> **Raw data**:

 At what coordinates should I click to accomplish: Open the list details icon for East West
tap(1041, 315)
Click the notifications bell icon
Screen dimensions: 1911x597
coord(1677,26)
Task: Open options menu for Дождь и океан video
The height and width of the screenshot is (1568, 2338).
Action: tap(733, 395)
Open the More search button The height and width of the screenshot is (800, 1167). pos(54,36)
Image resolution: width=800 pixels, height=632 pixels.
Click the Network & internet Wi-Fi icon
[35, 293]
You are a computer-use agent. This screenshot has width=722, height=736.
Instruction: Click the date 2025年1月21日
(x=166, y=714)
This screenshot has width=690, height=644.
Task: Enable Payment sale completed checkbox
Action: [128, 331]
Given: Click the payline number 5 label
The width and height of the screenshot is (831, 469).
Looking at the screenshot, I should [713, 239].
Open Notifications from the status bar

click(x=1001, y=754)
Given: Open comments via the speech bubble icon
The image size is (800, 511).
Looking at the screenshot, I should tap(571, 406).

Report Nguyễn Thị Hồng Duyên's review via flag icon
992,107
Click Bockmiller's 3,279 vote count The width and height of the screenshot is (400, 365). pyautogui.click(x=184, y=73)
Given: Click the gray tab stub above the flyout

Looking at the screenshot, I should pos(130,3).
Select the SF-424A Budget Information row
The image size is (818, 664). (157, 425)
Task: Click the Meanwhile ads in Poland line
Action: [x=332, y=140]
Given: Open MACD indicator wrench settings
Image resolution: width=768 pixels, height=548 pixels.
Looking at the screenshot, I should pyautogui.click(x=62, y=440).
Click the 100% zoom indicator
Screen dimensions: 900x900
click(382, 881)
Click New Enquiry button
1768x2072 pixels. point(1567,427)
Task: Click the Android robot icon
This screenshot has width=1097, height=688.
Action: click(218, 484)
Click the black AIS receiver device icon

> **What the exercise asks**: Return the rows exactly as they appear, starting at the line containing "Given: Click the gray" and ending at the last line of the rows.

> **Task result**:
Given: Click the gray tab stub above the flyout

Looking at the screenshot, I should pos(130,3).
Select the SF-424A Budget Information row
The image size is (818, 664). (157, 425)
Task: Click the Meanwhile ads in Poland line
Action: [x=332, y=140]
Given: Open MACD indicator wrench settings
Image resolution: width=768 pixels, height=548 pixels.
Looking at the screenshot, I should pyautogui.click(x=62, y=440).
Click the 100% zoom indicator
Screen dimensions: 900x900
click(382, 881)
Click New Enquiry button
1768x2072 pixels. point(1567,427)
Task: Click the Android robot icon
This screenshot has width=1097, height=688.
Action: click(218, 484)
Click the black AIS receiver device icon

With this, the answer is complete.